The first instinct under pressure is to reach for a smart column: current_price cached on products, refreshed by a
job that reads prices. That solves the catalogue’s read latency. It changes nothing for anyone past it. The refund
still doesn’t know what the buyer paid. The auditor still can’t reconstruct the offer. A smart column is a slower bet
on the same singular truth.
Time and region compound the trap. VAT changes at midnight. The schema with prices(valid_from, valid_to, region, tier) rolls forward without intervention. Orders placed before midnight keep the old rate, orders after pick up the
new one, refunds reconstruct the rate the buyer paid. The schema with a vat_rate on products either runs a
migration that night or quietly charges the wrong tax until someone notices.
The fix on day one is the same shape variants demanded: snapshot what the buyer paid into order_items.unit_price at
order time, and let prices carry the catalogue’s view of what’s offered now. Storage is cheap. Lying about what
someone paid is not. Variants and prices are different shapes of the same trap: a column pretending to be the truth
when the entity is plural. That’s most columns. Not all of them.
Where simple wins
3 cases where collapsing to a single value is correct:
- Hot-path counters where events are the truth. Page views, add-to-cart events, search impressions. The aggregate is a cache built from the event log. Lose it and you can rebuild it from source. The single number is a derived value, not the truth. Designing it as a snapshot table adds storage for no reader who’d want it.

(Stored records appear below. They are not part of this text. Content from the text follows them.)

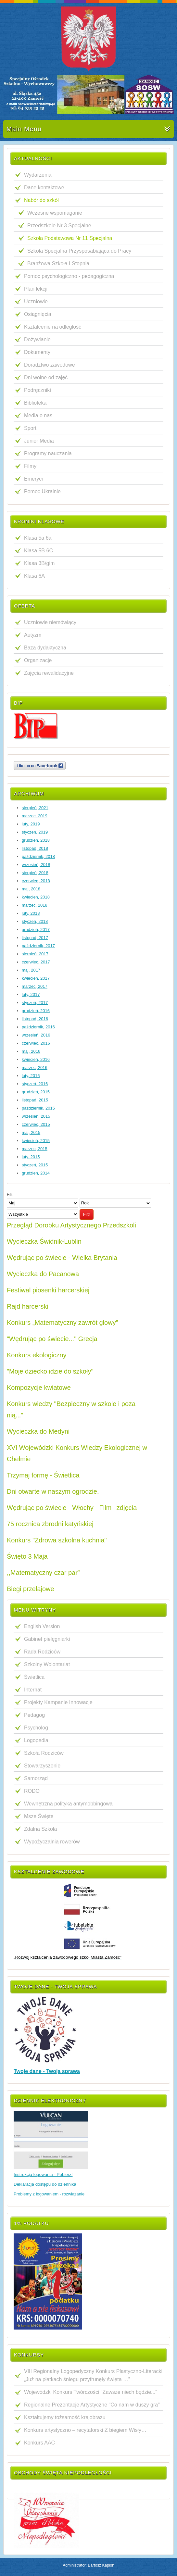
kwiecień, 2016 (36, 1059)
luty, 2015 (31, 1156)
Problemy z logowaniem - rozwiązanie (49, 2194)
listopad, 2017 (35, 937)
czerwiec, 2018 (36, 880)
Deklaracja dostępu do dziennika (45, 2184)
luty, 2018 (31, 913)
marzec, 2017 (34, 986)
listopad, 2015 (35, 1100)
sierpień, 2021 (35, 807)
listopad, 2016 (35, 1018)
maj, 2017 (31, 970)
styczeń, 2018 (35, 921)
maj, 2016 (31, 1051)
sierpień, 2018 (35, 872)
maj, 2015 (31, 1132)
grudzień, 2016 (36, 1010)
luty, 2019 (31, 824)
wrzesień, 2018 (36, 864)
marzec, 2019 (34, 815)
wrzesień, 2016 (36, 1035)
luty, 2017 (31, 994)
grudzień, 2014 (36, 1173)
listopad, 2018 (35, 848)
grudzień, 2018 (36, 840)
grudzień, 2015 (36, 1091)
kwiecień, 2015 (36, 1140)
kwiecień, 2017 (36, 978)
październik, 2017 (38, 945)
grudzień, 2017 (36, 929)
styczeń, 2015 (35, 1164)
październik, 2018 (38, 856)
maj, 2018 (31, 888)
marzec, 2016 (34, 1067)
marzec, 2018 (34, 905)
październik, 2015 (38, 1108)
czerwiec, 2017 (36, 962)
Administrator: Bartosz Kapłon (88, 2565)
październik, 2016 (38, 1026)
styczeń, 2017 (35, 1002)
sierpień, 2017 (35, 953)
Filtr (86, 1214)
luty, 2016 (31, 1075)
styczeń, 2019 (35, 832)
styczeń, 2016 (35, 1083)
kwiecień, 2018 (36, 897)
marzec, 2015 (34, 1148)
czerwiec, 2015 (36, 1124)
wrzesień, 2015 (36, 1116)
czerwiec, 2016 (36, 1043)
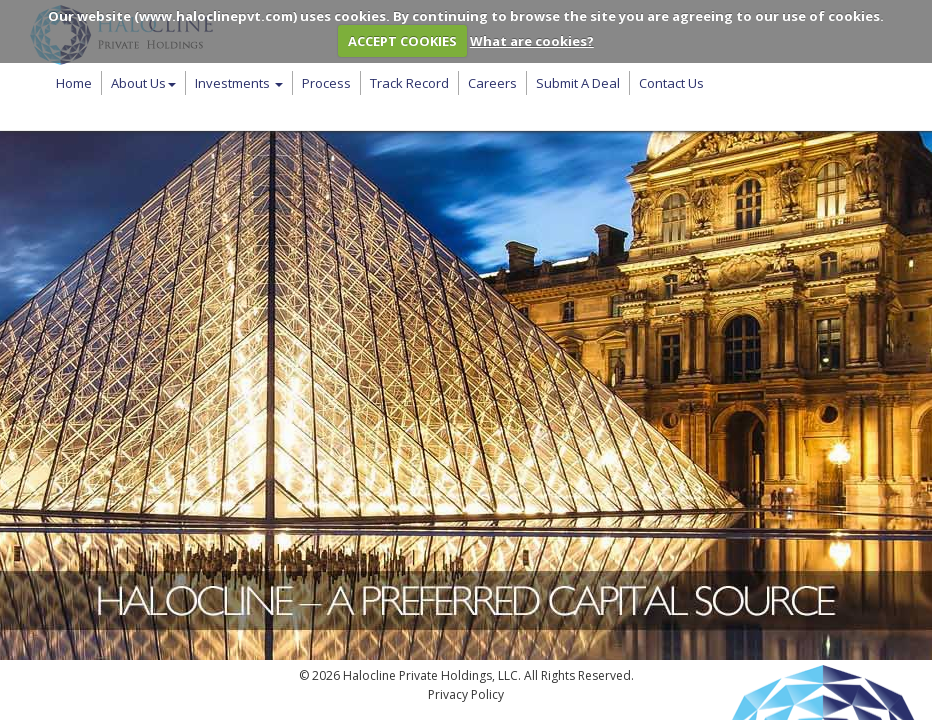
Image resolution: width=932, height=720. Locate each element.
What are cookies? (532, 41)
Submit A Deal (578, 83)
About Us (143, 83)
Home (74, 83)
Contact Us (671, 83)
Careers (492, 83)
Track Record (409, 83)
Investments (239, 83)
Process (326, 83)
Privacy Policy (466, 694)
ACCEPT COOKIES (402, 41)
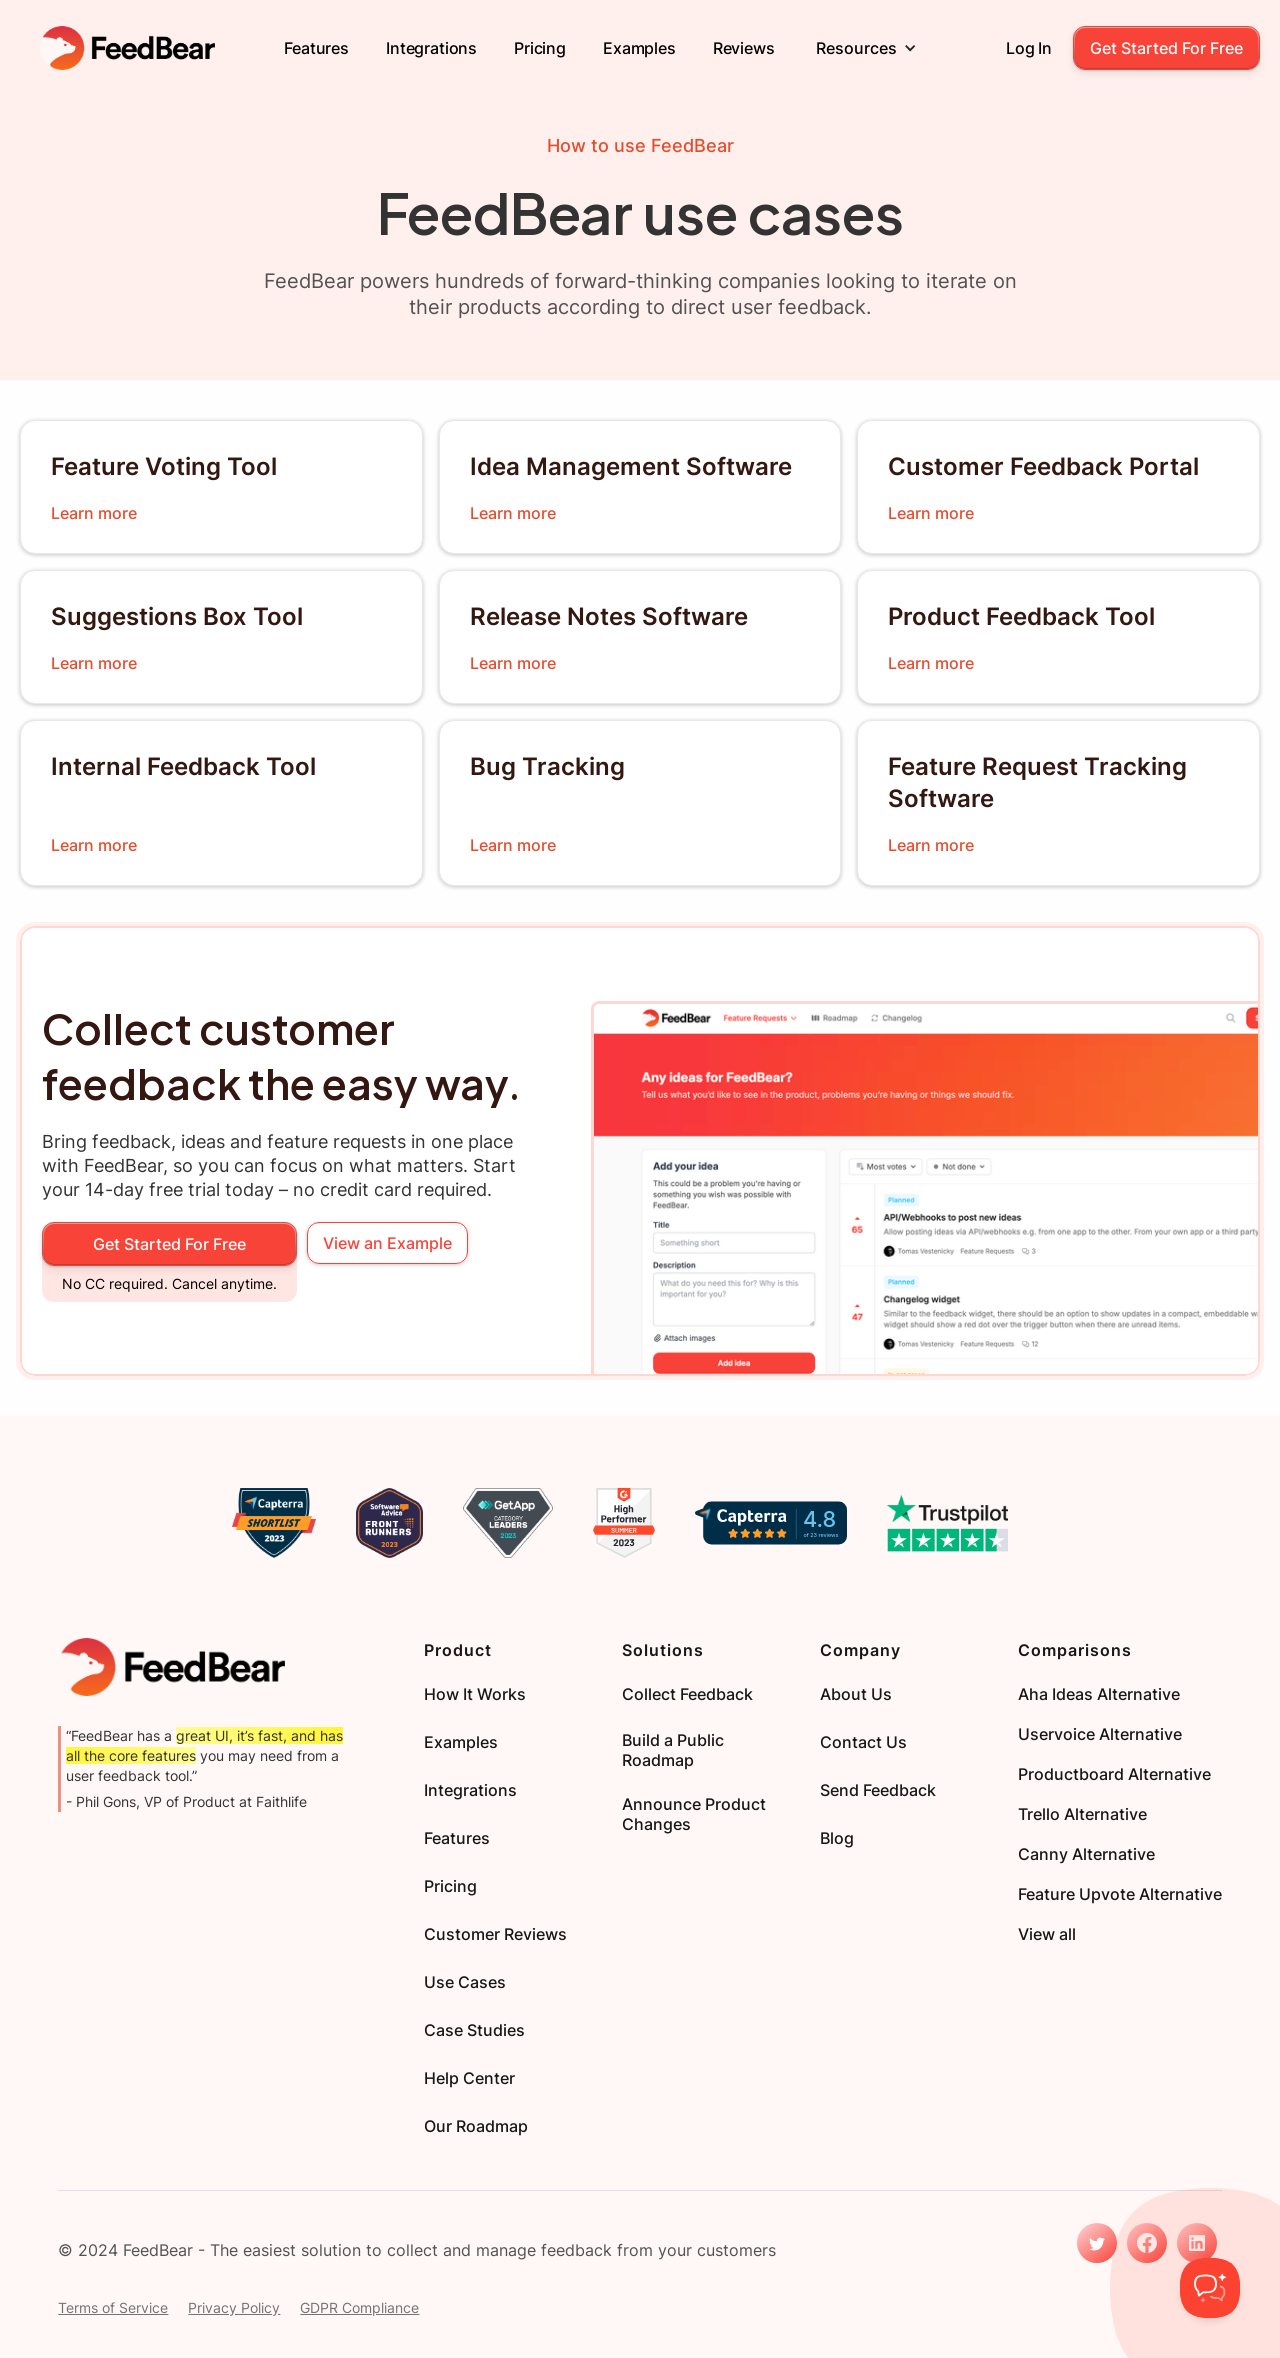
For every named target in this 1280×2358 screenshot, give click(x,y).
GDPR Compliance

- Ephemeral state with no audit value. Session tokens, idempotency keys (markers that stop a payment from processing twice), CSRF nonces. Their entire lifetime is bounded by the request or session they belong to. Snapshotting past expiry is the bug, not the absence of history. The schema’s job is to forget them on time.

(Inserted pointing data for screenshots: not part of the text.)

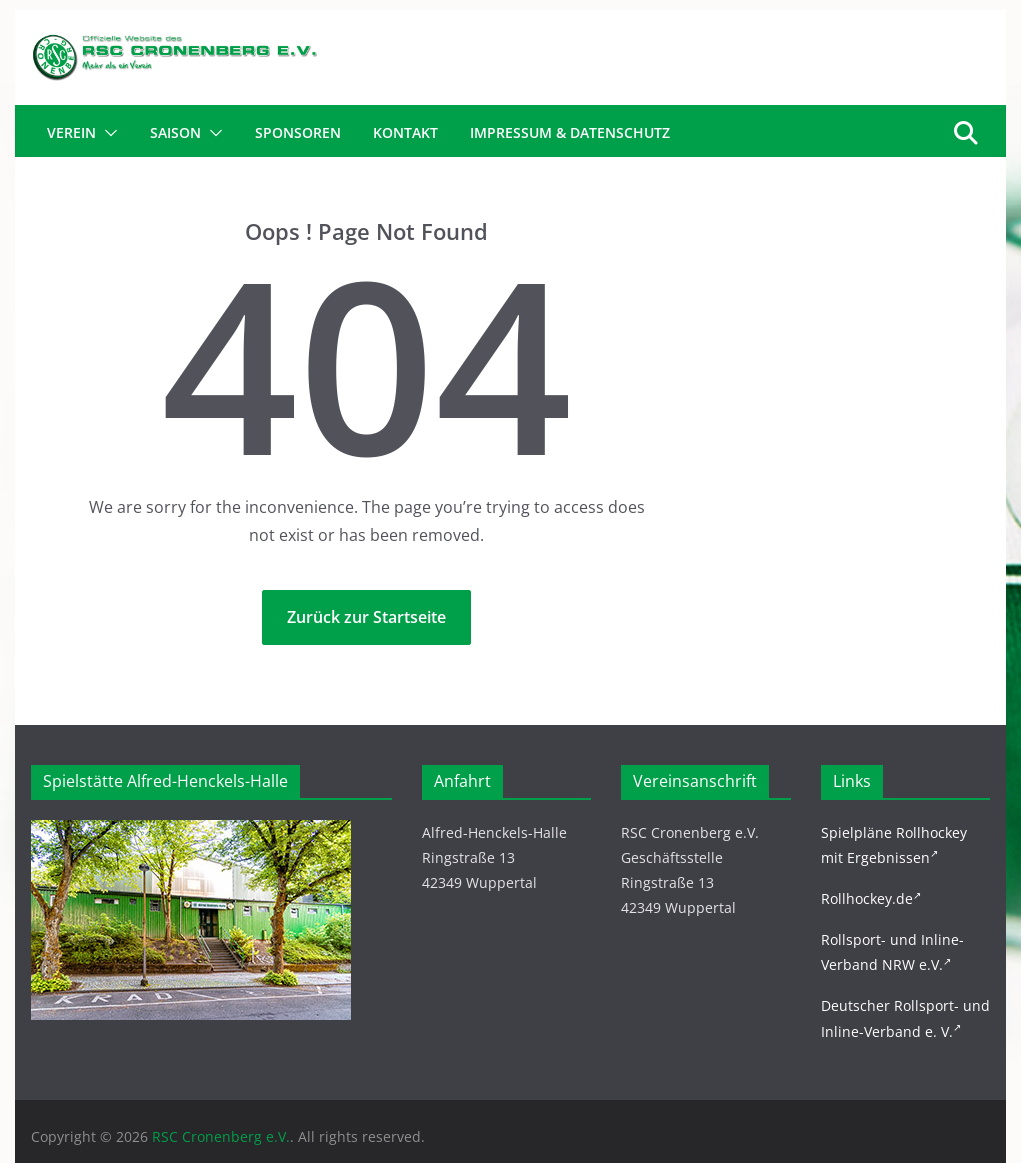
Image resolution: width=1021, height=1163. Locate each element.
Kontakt (405, 132)
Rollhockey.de (871, 898)
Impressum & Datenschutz (570, 132)
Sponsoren (298, 132)
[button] (107, 133)
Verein (71, 132)
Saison (175, 132)
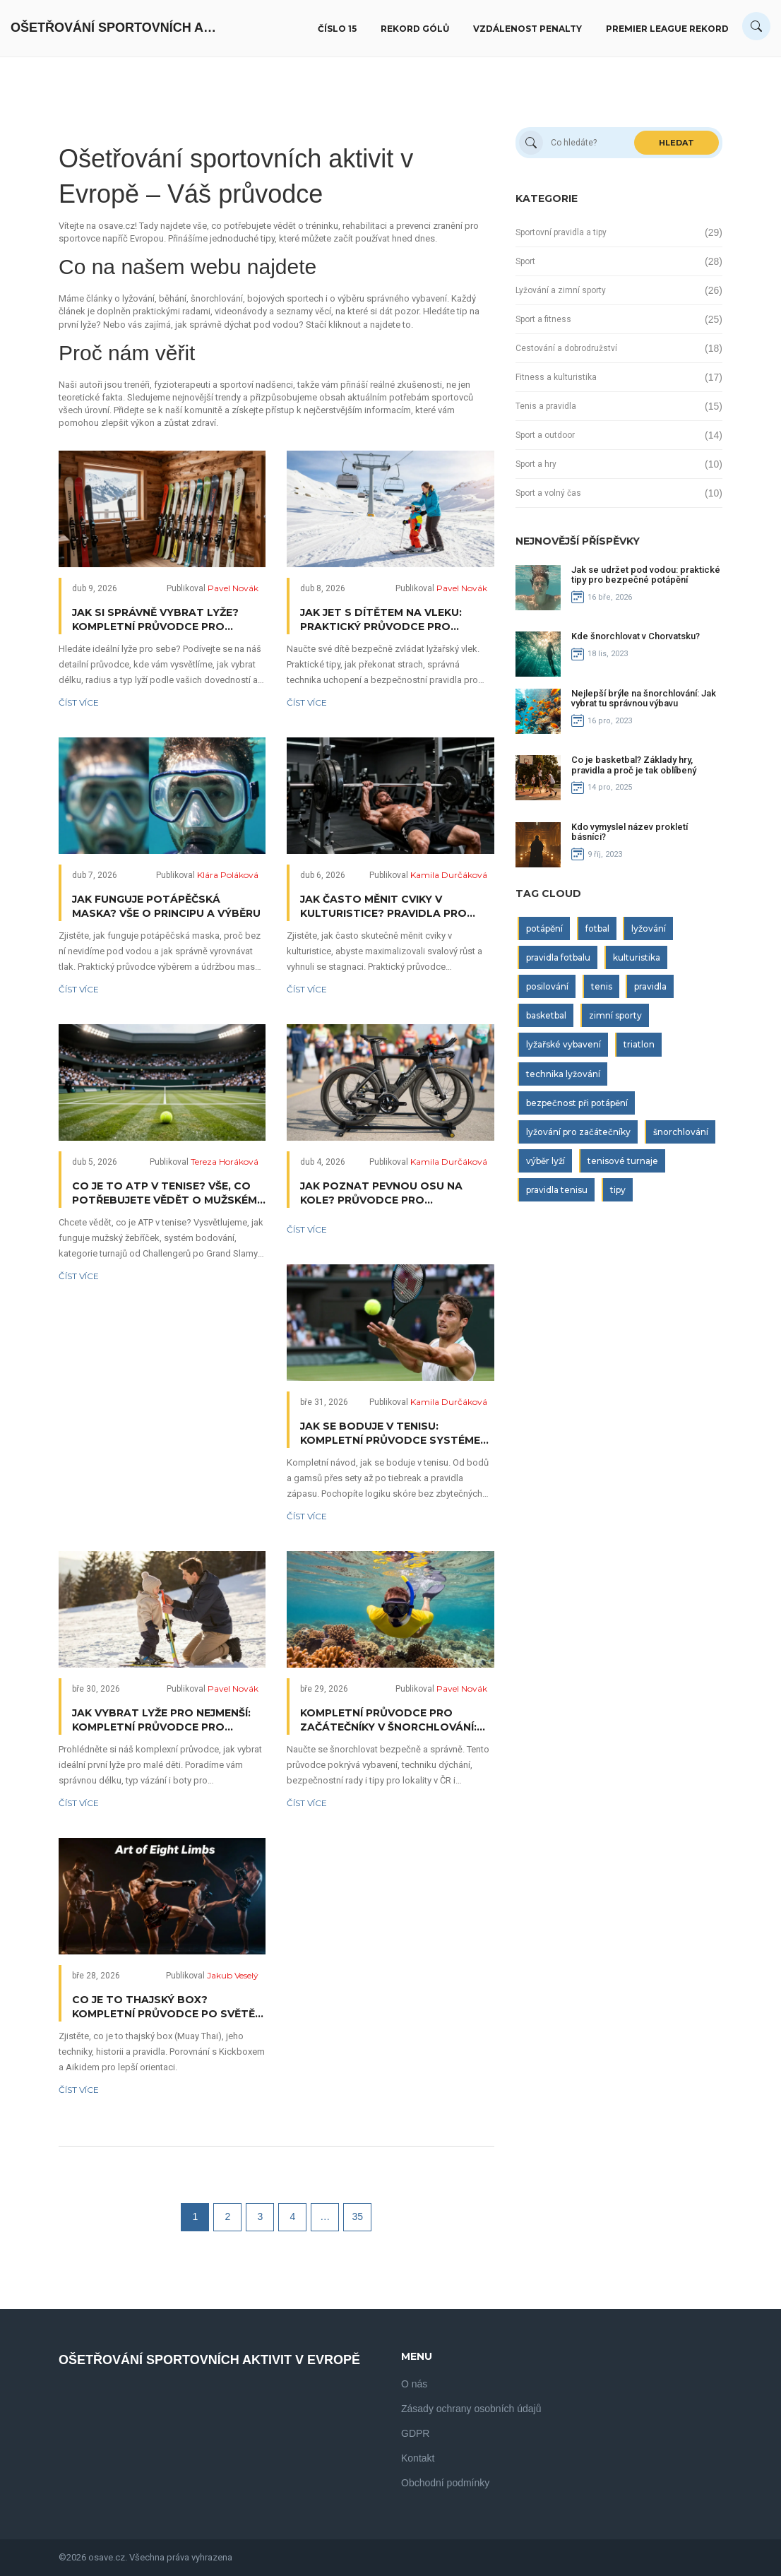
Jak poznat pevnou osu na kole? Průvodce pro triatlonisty (381, 1193)
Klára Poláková (227, 874)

- Facts about completed transactions. The VAT charged on order #12345 stays “20% standard rate” forever, even if
the rate changes next year. The order itself is the temporal anchor. The order’s
created_atalready plays thevalid_fromrole, and the value attached to it never needs to change.
Everywhere else, the entity is plural and the schema has to admit it.
The question
Ask of every column whether it answers “what is X now” or “what was X then”. If both readers exist, the column is in the wrong shape.
The test catches products.price (refunds need what was paid), customers.tier (the order needs the tier at purchase
time), products.tax_rate (refunds need the rate at sale). It passes users.email_verified (no historical reader)
and sessions.token (ephemeral by design).
When the test catches something, the response is binary. Move the truth to a table with valid_from, snapshotting the
past where it mattered, or accept that the column is a cache and name it that way. Refusing to choose is what creates
the retrofit. The check costs a minute in review and saves the quarter in retrospect.
Design for divergence on day one
Variants, prices over time, stock across warehouses, addresses snapshot against orders, customer roles across organisations: most of the schema, most of the time, will need to admit that the entity isn’t singular. The asymmetry is the whole argument. An hour on day one. A quarter on day 60. Plan for variants before you stock a second size. Plan for prices over time before the first promotion. Plan for stock per location before you open a second warehouse. Not because requirements demand it, but because the alternative is asking the past to lie.
Plural entities don’t fit singular columns.